### Work to be completed
Go through the listing below and write out exactly the lines from the one that mentions "Where should I" through the one that mentions "The width and height of the screenshot is (1264, 861).", minus the pictures.

### Task input
★ ★ ★
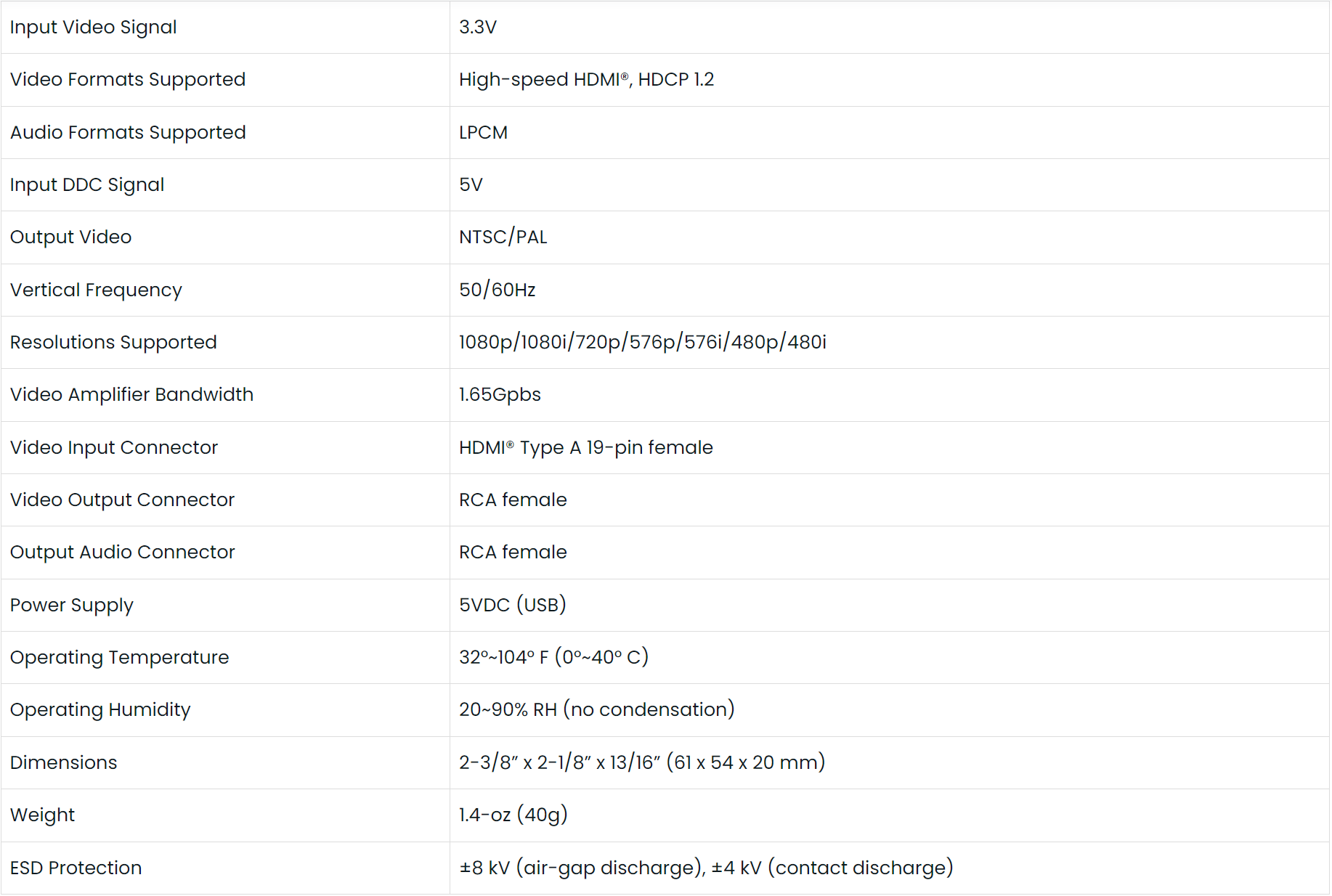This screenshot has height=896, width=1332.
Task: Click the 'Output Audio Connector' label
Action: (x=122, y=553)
★ ★ ★
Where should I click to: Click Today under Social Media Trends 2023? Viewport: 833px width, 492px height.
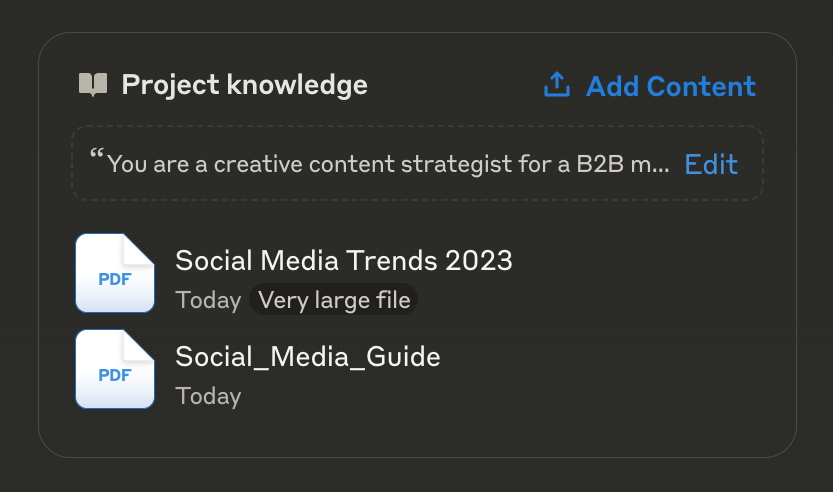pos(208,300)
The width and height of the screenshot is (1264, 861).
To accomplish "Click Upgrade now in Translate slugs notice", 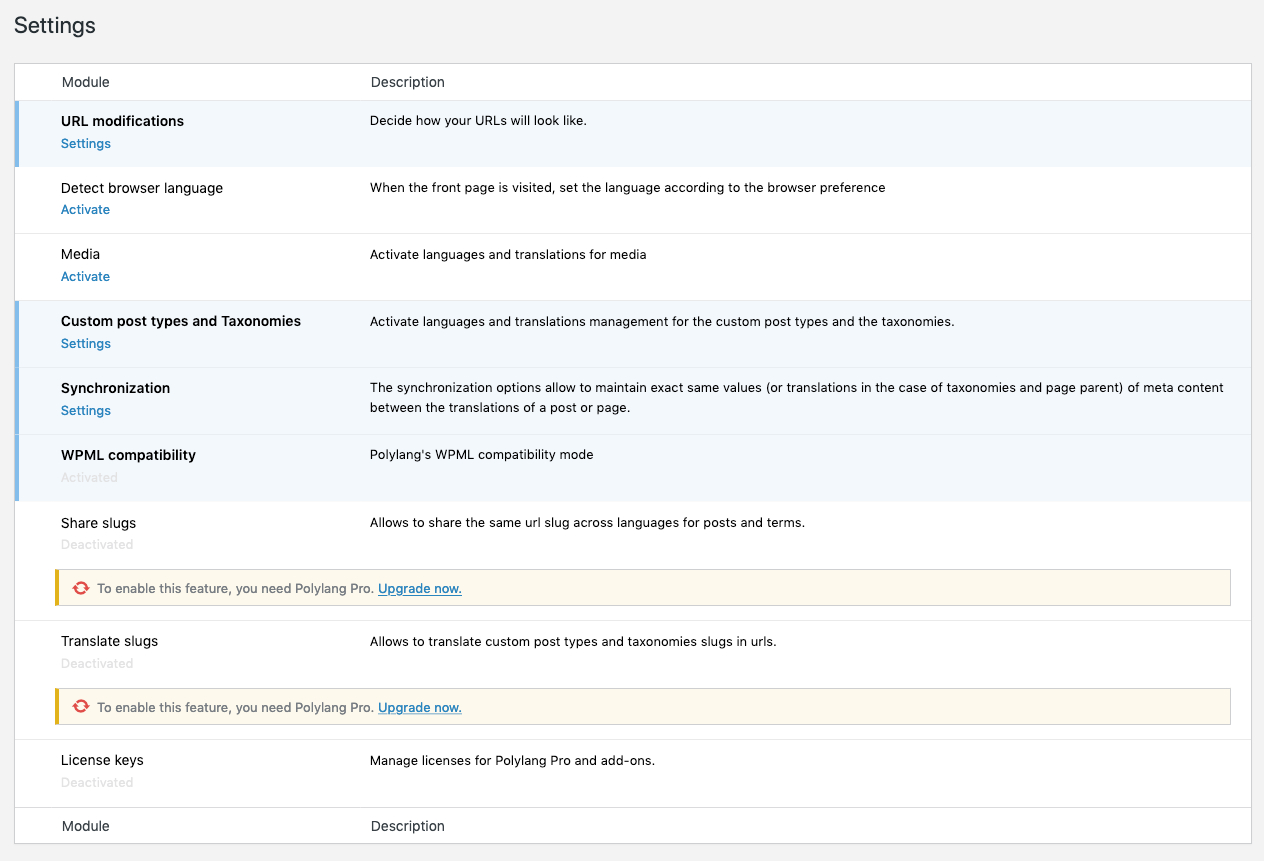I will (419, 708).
★ ★ ★
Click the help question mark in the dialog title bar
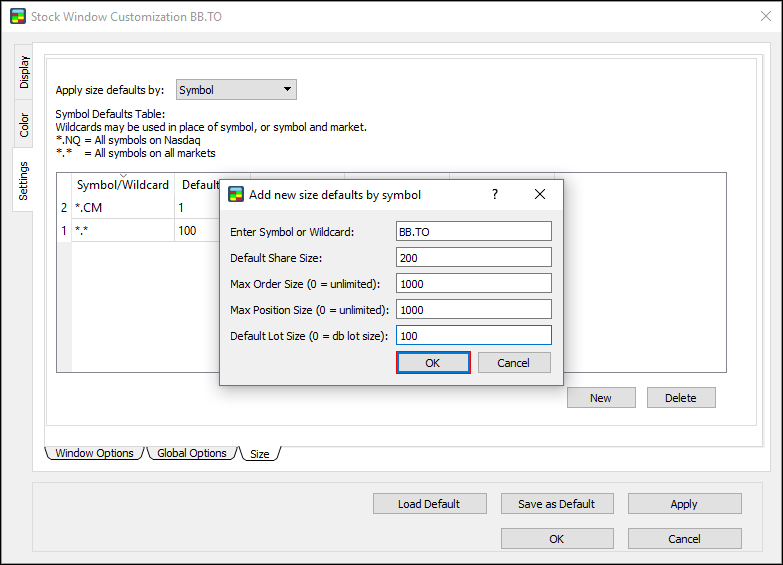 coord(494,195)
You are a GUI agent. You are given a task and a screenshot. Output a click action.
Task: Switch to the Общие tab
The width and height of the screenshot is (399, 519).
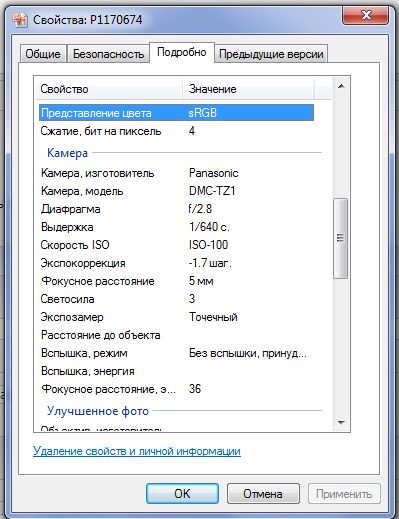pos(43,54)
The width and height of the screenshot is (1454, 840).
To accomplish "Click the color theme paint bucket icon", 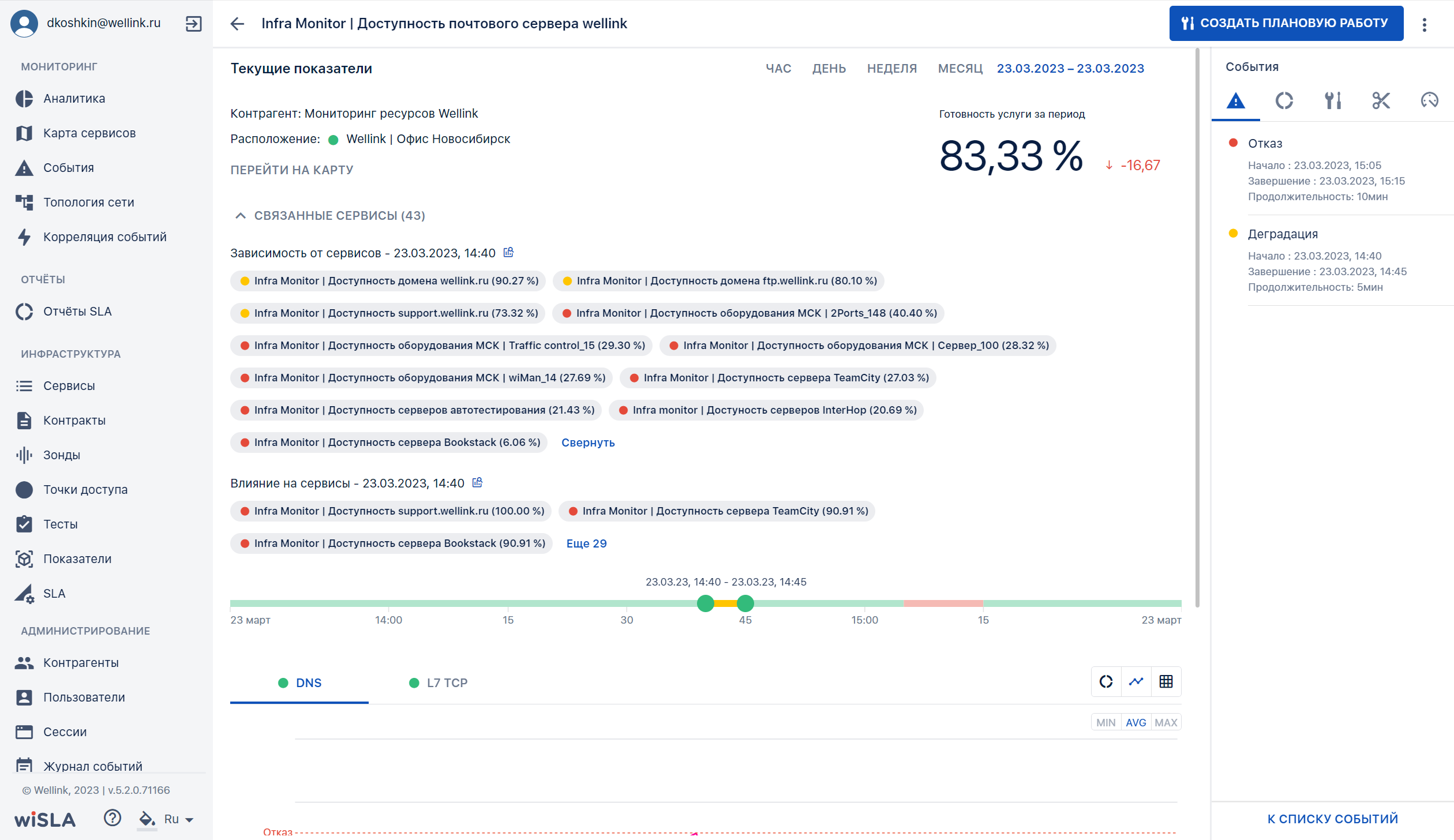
★ ★ ★
### Reply to the exercise
Where should I click to: Click Today under Social Media Trends 2023? Viewport: 833px width, 492px height.
pos(208,300)
The width and height of the screenshot is (1264, 861).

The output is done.